La parole est d’ordinaire définie comme un moyen de communication dont le langage serait le code et le message le contenu. Elle serait ainsi un simple vecteur d’informations, et l’écoute un recueil de données vocales. Cette définition spontanée confond toutefois langage et parole. La parole ne « veut » rien dire. On ne parle pas pour signifier, mais pour être écouté. Contrairement aux animaux qui communiquent pour survivre (se protéger, se nourrir, se reproduire), les êtres humains s’expriment moins dans le but objectif de désigner que subjectif d’être reconnu. On veut capter l’attention, susciter un sentiment, partager une expérience. C’est pourquoi la parole a sans doute été, à l’origine, un chant passionné plutôt qu’un langage froid (1), un duo vivant plutôt qu’un discours pré-écrit.

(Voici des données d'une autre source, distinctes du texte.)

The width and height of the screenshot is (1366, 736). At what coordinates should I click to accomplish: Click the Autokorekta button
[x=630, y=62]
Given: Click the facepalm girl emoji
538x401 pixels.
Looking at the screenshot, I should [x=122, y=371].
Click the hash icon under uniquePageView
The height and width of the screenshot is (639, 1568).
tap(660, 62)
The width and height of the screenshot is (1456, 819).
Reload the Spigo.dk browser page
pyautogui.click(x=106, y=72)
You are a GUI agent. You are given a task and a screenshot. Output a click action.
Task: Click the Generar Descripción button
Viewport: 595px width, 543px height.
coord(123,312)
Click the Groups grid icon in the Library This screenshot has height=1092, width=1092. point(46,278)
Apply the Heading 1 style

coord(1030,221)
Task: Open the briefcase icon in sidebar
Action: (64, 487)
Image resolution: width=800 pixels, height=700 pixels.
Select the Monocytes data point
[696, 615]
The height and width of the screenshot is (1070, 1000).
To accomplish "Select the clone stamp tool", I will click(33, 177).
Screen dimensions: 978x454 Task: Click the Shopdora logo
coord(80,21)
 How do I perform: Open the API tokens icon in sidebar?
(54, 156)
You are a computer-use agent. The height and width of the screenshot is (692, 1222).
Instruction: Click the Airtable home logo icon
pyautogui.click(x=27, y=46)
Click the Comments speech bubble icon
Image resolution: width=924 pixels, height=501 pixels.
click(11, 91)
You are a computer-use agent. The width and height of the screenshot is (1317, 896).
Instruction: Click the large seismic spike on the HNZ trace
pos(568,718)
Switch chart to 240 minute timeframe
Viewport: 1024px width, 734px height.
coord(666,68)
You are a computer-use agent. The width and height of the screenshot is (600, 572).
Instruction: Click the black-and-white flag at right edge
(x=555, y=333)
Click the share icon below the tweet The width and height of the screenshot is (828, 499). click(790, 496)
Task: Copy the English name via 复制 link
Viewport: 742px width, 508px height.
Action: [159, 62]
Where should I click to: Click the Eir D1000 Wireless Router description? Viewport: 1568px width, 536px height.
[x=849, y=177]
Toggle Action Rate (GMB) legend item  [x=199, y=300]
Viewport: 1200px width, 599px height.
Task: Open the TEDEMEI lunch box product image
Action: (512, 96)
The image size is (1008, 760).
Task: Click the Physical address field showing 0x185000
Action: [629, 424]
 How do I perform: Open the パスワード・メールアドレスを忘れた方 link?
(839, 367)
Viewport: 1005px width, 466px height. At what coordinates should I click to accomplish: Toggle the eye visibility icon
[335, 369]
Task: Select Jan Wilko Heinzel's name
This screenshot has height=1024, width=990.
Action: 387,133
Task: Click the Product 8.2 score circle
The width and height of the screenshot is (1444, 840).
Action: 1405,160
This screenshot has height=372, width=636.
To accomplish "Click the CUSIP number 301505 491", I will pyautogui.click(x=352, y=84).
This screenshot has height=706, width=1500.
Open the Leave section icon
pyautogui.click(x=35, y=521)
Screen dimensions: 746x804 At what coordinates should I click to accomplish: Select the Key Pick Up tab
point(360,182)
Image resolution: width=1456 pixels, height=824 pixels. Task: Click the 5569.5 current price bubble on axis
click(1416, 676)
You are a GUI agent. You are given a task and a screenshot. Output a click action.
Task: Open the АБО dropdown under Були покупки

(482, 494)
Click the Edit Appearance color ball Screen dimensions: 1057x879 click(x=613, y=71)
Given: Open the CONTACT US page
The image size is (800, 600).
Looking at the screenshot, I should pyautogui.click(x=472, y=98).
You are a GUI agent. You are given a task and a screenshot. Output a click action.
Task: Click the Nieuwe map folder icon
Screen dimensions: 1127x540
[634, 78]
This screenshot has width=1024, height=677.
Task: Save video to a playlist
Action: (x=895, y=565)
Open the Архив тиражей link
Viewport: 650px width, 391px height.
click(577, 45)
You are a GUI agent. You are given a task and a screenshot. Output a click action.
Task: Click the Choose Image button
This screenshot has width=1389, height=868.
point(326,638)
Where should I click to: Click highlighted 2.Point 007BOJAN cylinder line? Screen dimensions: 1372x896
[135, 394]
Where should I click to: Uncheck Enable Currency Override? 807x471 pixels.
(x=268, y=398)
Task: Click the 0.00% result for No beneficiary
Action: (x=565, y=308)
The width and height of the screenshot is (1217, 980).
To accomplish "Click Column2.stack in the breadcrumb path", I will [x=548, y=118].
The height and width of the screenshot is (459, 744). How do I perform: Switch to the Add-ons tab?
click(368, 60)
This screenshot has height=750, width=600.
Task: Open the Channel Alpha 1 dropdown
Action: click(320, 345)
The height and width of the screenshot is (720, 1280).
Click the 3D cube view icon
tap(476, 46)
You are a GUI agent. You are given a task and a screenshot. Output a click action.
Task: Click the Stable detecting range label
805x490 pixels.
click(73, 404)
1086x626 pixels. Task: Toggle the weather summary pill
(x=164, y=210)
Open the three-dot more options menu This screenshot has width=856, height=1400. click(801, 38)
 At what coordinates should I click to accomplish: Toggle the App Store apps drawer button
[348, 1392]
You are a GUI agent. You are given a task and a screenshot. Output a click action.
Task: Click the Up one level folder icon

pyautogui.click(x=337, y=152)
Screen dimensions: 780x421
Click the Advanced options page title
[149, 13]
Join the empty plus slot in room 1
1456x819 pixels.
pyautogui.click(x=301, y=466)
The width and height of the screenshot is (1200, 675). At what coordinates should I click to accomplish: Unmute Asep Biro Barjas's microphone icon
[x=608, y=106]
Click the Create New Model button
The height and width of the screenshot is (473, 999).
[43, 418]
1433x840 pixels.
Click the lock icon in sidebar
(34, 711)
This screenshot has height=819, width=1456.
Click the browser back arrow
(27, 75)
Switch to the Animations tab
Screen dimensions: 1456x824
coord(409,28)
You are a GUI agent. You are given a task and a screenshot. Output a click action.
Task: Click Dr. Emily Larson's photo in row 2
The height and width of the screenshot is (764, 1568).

Les messages eux fonctionnent tout seuls : notices d’utilisation, arrêtés préfectoraux, théories scientifiques, dont l’indépendance et la clarté font l’excellence. Au contraire, la parole s’adresse à quelqu’un avec une part d’opacité qui suppose l’interprétation. La parole est lien.
Mais ce lien est menacé de deux côtés : du côté de la réciprocité et de celui de la symétrie. On peut tout d’abord oublier qu’on parle à quelqu’un, en s’enfermant dans un discours vantard ou prolixe. C’est le piège du monologue. On peut aussi se laisser entraîner par la puissance d’un langage qui tend à vitrifier toute parole en argument, dispute, désaveu, oubliant que la vérité est le résultat du dialogue plus que sa condition.

ÉCHAPPER AU MONOLOGUE
Tout d’abord, il faut reconnaître la finalité réelle de la parole, qui est de créer, entretenir et sécuriser un lien. Nous ne cherchons pas à délivrer un message, mais à être écouté. La parole est un essai d’ensorcellement, qui le plus souvent échoue. On veut être intéressant, c’est-à-dire captiver l’autre. Le sens n’est qu’un moyen d’attraction, et aucun message n’a à lui seul ce pouvoir, à moins de devenir littérature, c’est-à-dire davantage que des idées. Céline l’illustre dans son style inimitable : « Rien n’est plus commun [que des idées] ! les bibliothèques en sont pleines ! et les terrasses des cafés !… tous les impuissants regorgent d’idées […] c’est moi qu’ai redonné l’émotion au langage écrit !… retrouver l’émotion du parlé à travers l’écrit ! c’est pas rien (2) !… »
On peut comparer la parole à un cône que le locuteur tenterait de tendre entre, d’un côté, la base qui engloberait autrui et, de l’autre, la pointe qui toucherait à la réalité de son propos, ouvrant dans l’intervalle un espace d’échanges. Si cet entre-deux est précisément toujours spécifique à une personne et une situation données, ses extrémités sont en revanche toujours identiques, incarnées par deux types de raseurs : les narcissiques qui séquestrent leur interlocuteur, les pontifiants qui l’abandonnent. La parole est ainsi une ligne de crête entre la supplique et le verbiage, le trop peu et le trop-plein.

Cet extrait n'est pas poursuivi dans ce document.